[Exercise text]

My sweet Josh,
How has it already been one year without you? It doesn’t feel like it could possibly have been a year but at the same time, it feels like lifetimes ago since I held you and breathed in your sweet aroma and kissed your feathery soft hair. Every day I walk into your brother’s room, I think about how you should be there too. I spent hours rearranging and painting your room so you and your brother would fit in it together seamlessly. I hung up all of your adorable baby clothes and organized them into sizes. Everything was ready for you to come home.
I couldn’t wait until you were finally home. Home, where I could hold you and snuggle you on our very own couch, maybe watch some t.v. Home, where we could cuddle while your brother and sister played outside in the back yard. Home, where I could talk to you and sing to you without a stranger walking in and interrupting us. Oh home, the place I dreamed of you being from the day you were born.
I wish I could have spent more time with you. The fact is, I always thought you would be home soon. I never thought that pretty much our only time together would be inside those walls of the hospital, navigating around the tubes and IV’s you were connected to. But I believe God gave us many miracles the day you were born. The first being, you. The fact that you were born and born full term was a miracle. Every time you took a breath before your trachea was fixed, was truly a miracle. What you endured my son, you astound me. But the last miracle we got, was our wish to take you home. You were showing signs of respiratory distress in the hospital that Friday. I think even the nurse was wondering why the doctors said we could take you home. I don’t see it as a fault on the doctor’s part, I see it as a gift.
We were scared but so ready at the same time. Just that morning your oxygen went down into the 30’s and they had to “bag” you back up. Whatever we went through, it had to be better just being home with you. Because of that doctor, we were able to spend time with you as a family of five, finally all under the same roof. The bath you took with your siblings and me admiring you after the bath with nothing stuck into or on your body besides your oxygen tube, was a gift. Me being able to hold you at night and comfort you when you cried, I just couldn’t take that for granted anymore like I did with my other babies.
The fact that you died with me and your dad in the same room, it brings me some peace. I hope you felt that we were near. My brother said it was almost as if you were waiting until you were home, to finally feel like you could stop fighting.

[List of tasks]
[1] List each miracle that the letter says God gave on the day the child was born.
[2] Repeat the letter's wording word for word. Begin at the words "I wish I could" and stop after "it as a gift.".
None of the data that follows is needed to complete this exercise.

[Material shown]
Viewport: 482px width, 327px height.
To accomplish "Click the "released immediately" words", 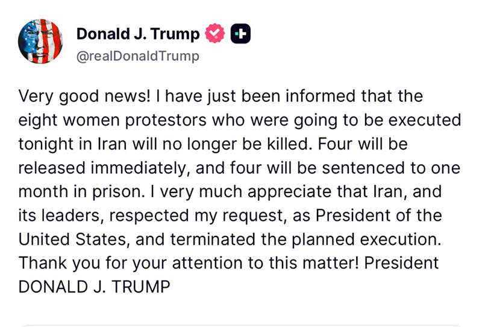I will (90, 167).
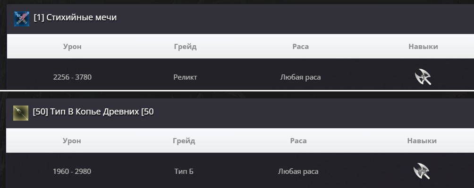Screen dimensions: 474x188
Task: Open the [50] Тип В Копье Древних title
Action: [93, 112]
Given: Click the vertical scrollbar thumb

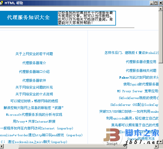Looking at the screenshot, I should pos(161,37).
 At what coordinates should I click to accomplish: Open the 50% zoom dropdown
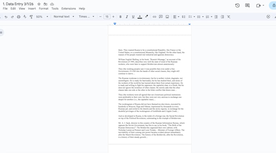point(42,17)
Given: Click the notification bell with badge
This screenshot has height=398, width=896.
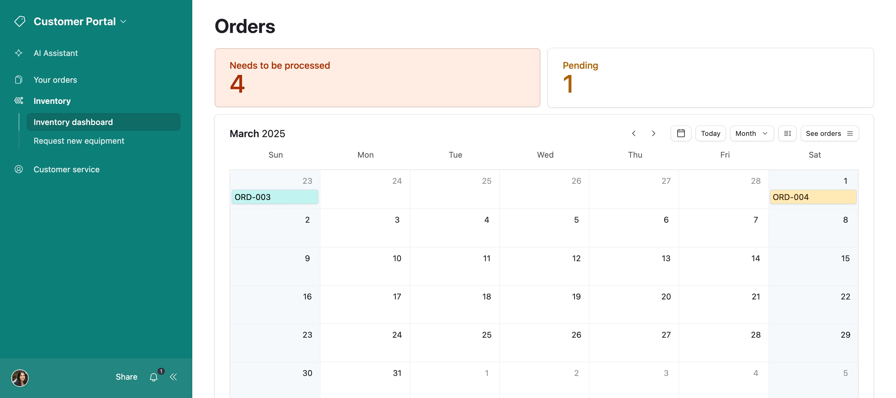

[Exercise responses]
[1]
- The child himself
- Being born, and born full term
- Every breath taken before his trachea was fixed
- The wish to take him home, granted

[2]
I wish I could have spent more time with you. The fact is, I always thought you would be home soon. I never thought that pretty much our only time together would be inside those walls of the hospital, navigating around the tubes and IV’s you were connected to. But I believe God gave us many miracles the day you were born. The first being, you. The fact that you were born and born full term was a miracle. Every time you took a breath before your trachea was fixed, was truly a miracle. What you endured my son, you astound me. But the last miracle we got, was our wish to take you home. You were showing signs of respiratory distress in the hospital that Friday. I think even the nurse was wondering why the doctors said we could take you home. I don’t see it as a fault on the doctor’s part, I see it as a gift.